A story spanning centuries

My own encounters with hieroglyphs did not start at the British Museum in 1980 and admiring the Rosetta Stone, but already earlier on. In 1976 I saw a copy of the Rosetta Stone in the municipal museum of Figeac, Champollion’s place of birth. He was truly one of the few heroes in philology from the nineteenth century, next to scholars such as the Grimm brothers and Wilhelm von Humboldt. The exhibition catalogue does not start with the heroic struggle between Thomas Young and Champollion, but takes you first to the fascination for Egypt that started much earlier. The first chapter of the exhibition catalogue, edited and largely written by Ilona Regulski, is aptly called ‘The truth in translation’. She charts attempts at decipherment from medieval Islamic scholars upto 1835, the age of the European vogue of collecting Egyptian antiquities at all costs by governments, tourists, museums and scholars. Regulski opens the catalogue with an introduction to the aims of the exhibition, followed by a lucid and concise explanation of the writing system in the hieroglyphs by Pascal Vernus. The crucial features of hieroglyphs are the combined use of both logograms representing concepts and actual objects on one hand, and using ideograms for phonetic representation on the other hand. This combination worked for centuries as a code which proved very hard to crack.

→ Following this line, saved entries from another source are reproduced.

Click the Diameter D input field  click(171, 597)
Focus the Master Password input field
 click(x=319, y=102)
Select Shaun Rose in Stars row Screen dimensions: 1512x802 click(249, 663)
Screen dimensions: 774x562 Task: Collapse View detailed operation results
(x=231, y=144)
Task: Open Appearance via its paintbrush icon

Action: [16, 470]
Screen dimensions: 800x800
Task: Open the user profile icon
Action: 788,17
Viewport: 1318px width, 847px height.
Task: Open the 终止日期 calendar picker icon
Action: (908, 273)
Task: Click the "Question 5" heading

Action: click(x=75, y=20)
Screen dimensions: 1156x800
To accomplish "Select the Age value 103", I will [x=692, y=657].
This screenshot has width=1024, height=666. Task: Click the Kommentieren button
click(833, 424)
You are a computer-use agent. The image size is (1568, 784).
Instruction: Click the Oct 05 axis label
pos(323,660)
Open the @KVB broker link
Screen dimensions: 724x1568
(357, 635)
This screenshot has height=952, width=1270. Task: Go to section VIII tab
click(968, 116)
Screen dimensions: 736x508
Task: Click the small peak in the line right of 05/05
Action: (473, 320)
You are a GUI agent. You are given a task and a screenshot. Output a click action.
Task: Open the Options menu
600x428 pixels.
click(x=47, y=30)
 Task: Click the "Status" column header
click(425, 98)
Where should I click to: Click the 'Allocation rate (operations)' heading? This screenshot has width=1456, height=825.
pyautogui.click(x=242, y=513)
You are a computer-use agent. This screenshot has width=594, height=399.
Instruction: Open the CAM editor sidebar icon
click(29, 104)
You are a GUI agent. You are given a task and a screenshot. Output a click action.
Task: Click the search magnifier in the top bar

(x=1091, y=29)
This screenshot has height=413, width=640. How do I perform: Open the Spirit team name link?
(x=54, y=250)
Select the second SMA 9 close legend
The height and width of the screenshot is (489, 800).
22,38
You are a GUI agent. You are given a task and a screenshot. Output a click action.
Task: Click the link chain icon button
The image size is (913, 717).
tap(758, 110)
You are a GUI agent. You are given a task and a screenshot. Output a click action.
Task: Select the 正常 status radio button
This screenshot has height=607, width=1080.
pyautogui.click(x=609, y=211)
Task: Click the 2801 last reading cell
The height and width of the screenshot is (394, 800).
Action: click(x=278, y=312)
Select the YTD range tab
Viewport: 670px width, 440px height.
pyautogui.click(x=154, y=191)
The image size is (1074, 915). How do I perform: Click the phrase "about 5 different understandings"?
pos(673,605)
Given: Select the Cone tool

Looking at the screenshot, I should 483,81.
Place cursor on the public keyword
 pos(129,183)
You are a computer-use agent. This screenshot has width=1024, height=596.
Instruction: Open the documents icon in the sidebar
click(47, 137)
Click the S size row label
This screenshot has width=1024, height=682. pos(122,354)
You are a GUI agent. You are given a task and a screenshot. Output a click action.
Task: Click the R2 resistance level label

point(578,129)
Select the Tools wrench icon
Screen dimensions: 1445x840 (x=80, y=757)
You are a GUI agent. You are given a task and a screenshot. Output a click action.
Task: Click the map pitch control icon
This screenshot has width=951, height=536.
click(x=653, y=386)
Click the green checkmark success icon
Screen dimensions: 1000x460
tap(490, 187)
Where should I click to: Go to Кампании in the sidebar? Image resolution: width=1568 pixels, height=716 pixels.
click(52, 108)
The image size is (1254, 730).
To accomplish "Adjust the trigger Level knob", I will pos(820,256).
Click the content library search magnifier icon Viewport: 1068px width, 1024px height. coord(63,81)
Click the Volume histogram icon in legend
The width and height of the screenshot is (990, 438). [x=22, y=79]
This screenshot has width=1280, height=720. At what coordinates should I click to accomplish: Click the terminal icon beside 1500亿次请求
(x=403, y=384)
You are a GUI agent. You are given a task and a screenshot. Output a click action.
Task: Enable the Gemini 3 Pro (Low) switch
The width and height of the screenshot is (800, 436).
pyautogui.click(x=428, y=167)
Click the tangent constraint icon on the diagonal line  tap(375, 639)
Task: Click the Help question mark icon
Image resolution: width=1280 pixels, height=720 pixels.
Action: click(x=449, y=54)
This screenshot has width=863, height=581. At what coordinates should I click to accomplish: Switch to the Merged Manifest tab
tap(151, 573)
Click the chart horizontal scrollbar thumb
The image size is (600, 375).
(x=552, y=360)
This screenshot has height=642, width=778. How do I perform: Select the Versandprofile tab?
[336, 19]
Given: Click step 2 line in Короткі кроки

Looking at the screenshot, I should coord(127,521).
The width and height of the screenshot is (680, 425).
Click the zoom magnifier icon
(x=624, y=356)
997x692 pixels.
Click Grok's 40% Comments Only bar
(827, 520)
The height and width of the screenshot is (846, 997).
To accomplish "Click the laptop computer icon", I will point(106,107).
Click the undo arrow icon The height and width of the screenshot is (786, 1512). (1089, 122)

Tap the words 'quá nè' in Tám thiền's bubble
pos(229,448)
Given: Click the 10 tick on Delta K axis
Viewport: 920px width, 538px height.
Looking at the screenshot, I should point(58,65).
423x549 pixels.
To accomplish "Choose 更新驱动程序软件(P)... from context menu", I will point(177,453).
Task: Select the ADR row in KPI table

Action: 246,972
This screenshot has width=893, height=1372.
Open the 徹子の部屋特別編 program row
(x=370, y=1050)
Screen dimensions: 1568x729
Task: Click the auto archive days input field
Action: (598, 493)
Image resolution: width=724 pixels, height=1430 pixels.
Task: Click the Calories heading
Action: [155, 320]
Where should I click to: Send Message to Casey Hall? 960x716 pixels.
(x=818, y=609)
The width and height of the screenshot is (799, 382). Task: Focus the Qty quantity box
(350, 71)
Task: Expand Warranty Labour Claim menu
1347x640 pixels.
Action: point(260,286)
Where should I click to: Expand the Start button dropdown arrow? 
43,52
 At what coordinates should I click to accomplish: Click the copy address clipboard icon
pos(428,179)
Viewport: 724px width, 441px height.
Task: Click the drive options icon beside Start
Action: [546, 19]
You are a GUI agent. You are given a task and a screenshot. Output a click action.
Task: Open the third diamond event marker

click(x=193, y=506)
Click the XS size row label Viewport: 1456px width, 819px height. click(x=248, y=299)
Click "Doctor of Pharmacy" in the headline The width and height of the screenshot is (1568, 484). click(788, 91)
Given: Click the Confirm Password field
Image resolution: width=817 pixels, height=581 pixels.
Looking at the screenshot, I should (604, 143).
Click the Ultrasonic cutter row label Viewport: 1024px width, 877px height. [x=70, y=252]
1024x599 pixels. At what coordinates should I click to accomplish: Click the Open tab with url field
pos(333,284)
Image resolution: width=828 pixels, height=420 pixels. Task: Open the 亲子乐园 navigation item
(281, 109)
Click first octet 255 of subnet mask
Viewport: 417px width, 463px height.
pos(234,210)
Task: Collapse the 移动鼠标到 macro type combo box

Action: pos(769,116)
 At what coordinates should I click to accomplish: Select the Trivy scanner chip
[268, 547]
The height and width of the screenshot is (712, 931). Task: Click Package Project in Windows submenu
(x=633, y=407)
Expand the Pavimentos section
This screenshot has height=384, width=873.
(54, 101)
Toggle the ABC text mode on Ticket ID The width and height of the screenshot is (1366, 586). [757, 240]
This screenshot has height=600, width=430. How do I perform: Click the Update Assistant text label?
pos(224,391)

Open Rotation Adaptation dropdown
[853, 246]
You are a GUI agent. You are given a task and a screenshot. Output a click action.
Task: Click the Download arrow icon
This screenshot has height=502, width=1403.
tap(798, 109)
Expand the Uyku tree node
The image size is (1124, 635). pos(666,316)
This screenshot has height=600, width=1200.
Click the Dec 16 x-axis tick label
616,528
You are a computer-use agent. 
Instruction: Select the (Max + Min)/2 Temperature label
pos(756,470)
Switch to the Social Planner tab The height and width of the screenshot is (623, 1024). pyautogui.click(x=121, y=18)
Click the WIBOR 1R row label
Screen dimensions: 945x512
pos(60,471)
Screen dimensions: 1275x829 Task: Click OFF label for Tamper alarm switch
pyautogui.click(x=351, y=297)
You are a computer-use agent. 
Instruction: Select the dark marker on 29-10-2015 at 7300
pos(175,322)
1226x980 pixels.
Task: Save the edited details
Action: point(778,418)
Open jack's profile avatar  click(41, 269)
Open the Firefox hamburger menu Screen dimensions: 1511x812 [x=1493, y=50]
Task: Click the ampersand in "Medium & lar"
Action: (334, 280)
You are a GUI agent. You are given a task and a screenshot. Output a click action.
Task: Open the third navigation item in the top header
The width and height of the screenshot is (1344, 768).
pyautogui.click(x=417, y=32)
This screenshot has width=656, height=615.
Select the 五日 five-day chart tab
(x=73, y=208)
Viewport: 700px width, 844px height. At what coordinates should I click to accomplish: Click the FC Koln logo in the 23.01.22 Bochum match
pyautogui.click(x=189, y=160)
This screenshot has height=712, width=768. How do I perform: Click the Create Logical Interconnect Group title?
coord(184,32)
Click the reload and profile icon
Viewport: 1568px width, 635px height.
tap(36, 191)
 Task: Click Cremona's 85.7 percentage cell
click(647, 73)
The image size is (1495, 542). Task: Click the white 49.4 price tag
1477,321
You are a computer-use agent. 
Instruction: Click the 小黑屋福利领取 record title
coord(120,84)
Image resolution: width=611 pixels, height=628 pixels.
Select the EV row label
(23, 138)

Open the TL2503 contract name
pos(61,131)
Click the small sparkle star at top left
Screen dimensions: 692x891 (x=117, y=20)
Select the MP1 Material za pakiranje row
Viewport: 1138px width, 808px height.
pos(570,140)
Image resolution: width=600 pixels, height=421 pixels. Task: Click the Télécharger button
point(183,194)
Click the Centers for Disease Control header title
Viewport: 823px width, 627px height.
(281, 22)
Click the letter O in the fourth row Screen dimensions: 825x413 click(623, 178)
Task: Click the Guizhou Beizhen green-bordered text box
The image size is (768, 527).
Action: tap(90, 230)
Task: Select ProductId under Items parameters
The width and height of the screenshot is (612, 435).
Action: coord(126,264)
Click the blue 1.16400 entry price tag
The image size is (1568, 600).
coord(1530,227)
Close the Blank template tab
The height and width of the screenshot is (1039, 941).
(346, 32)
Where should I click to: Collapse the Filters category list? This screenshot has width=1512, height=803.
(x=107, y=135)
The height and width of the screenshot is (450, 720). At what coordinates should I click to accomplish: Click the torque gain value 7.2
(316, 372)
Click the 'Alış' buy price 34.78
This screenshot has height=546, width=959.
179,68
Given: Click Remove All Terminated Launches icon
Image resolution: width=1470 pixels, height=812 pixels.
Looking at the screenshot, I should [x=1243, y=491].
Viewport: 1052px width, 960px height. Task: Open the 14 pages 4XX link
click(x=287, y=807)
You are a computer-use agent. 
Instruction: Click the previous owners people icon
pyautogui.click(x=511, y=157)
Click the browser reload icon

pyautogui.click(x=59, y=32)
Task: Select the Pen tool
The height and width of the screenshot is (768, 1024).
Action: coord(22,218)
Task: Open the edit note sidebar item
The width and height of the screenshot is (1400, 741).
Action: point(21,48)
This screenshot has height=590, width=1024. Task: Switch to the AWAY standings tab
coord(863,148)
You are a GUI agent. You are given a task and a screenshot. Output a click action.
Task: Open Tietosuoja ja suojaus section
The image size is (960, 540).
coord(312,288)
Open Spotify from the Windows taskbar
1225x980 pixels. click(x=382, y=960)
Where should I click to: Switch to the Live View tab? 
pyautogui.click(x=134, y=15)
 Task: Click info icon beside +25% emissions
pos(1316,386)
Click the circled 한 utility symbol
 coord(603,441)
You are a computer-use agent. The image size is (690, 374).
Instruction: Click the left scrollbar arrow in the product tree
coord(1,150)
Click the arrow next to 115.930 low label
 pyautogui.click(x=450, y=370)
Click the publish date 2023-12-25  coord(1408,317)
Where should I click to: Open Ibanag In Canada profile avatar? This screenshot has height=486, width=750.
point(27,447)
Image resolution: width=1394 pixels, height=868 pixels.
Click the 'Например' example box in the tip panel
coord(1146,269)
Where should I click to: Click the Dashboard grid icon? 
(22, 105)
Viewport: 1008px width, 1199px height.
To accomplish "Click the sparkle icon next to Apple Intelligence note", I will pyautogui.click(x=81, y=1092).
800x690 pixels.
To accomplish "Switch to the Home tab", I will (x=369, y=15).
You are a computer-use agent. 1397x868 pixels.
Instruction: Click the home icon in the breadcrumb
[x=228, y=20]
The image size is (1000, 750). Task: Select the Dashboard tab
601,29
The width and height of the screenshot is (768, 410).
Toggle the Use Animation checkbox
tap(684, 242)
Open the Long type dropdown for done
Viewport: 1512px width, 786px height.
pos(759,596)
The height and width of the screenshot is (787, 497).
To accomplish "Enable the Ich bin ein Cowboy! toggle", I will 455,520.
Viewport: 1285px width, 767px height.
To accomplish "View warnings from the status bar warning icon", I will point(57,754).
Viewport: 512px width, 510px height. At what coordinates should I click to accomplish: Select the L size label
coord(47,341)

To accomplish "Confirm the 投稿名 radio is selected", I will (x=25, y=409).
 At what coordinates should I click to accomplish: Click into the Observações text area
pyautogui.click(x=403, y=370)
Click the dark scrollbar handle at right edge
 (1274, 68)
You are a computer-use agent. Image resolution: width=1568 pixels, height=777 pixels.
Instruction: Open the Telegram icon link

Champollion's manuscript and the first edition of the Lettre à M. Dacier, 1822
Champollion’s manuscript and the first edition of the Lettre à M. Dacier, 1822 – image source British Museum

The second chapter describes the almost legendary race to decipherment led by Thomas Young (1773-1829) and Champollion (1790-1832) accelerated by the finding of the Rosetta Stone in 1799. Regulski shows that both men were only occasionly the archetypical chauvinist enemies so often depicted. Far more important were their individual choices to prefer at some point hieratic, demotc or Coptic script as the main road to understanding. Perhaps more important was Young’s vision of Egypt as a beneficiary of wisdom from classical Greece against Champollion’s perspective of Egypt as the origin of classical Antiquity. When you cloak such perspectives in terms of supremacy and inferiority a far more pervasive bias can easily develop. Both men made some wrong turns in their research. Champollion was very lucky with his scholarly training, his connections and his choice of other resources to combine with the Rosetta Stone. It was not just a matter of focusing on the royal names in cartouches, but of gaining insight in the peculiar qualities of hieroglyphs where logograms mostly represented concepts, but also could be used to represent sounds in the rendering of foreign names, such as Ptolemaios and Cleopatra, the two names that finally brought Champollion on the right track to complete and reliable decipherment. With the beautiful and most telling illustrations in view from several museums it becomes clear, too, how much easier it is now to compare such sources. On the website of the British Museum Regulski presents a concise overview of the steps taken by Young and Champollion in their attempts at decipherment.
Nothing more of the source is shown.